Conventional architectures have diverged to meet the needs of multiple user groups. But wouldn’t it be ideal if there was a way to deliver high-performance and low power consumption at the same time? The authors set out to explore a novel architecture model that addresses both these extremes, setting the stage for the Extremely Heterogeneous Architecture (EHA) project.

“EHA is a novel architecture that incorporates both general-purpose and specialized cores on the same chip,” the authors explain. “The general-purpose cores take care of generic control and computation. On the other hand, the specialized cores, including GPU, hard accelerators (ASIC accelerators), and soft accelerators (FPGAs), are designed for accelerating frequently used or heavy weight applications. When acceleration is not needed, the specialized cores are turned off to reduce power consumption. We demonstrate that EHA is able to improve performance through acceleration, and at the same time reduce power consumption.”

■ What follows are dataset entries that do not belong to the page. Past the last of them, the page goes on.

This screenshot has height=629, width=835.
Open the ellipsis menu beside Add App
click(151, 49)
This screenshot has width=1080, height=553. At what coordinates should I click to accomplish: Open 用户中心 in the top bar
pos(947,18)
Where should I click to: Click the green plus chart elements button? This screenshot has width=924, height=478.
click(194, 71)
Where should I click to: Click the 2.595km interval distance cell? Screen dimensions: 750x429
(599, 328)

As a heterogeneous architecture, EHA is capable of accelerating heterogeneous workloads on the same chip. This is useful because it is often the case that datacenters (either in-house or in “the cloud”) provide many services – media streaming, searching, indexing, scientific computations, and so on.

The EHA project has two main goals. The first one is to design a chip that is suitable for many different cloud services, thereby greatly reducing both recurring and non-recurring costs of datacenters or clouds. Second, they plan to implement a light-weight EHA for use with mobile devices, with the aim of optimizing user experience under tight power constraints.

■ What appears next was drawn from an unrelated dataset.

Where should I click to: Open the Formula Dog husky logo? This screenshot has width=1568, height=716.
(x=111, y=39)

Cloud Programming for Predictable Performance

The International Journal of Grid and Distributed Computing includes an interesting study, titled “BSPCloud: A Hybrid Distributed-memory and Shared-memory Programming Model.”

A group of researchers from Shanghai University and China Telecom Corporation Ltd. write that “current programming models for cloud computing mainly focus on improving the efficiency of the cloud computing platforms but little has been done on the performance predictability of models.” In light of this, they are investigating a new programming model for cloud computing, called BSPCloud, that leverages multicore architectures while also providing predictable performance.

The team explain that “BSPCloud uses a hybrid of distributed-memory and shared-memory bulk synchronous parallel (BSP) programming model. Computing tasks are first divided into a set of coarse granularity bulks which are computed by the distributed-memory BSP model, and each coarse granularity bulk is further divided into a set of bulk threads which are computed by the shared-memory BSP model.”

The paper presents a proof-of-concept BSPCloud parallel programming library implemented in java. The researchers use the BSPCloud library on matrix multiplication, while the performance predictability and speedup are evaluated in the cloud platform. The results show the speedup and scalability of BSPCloud in different configurations.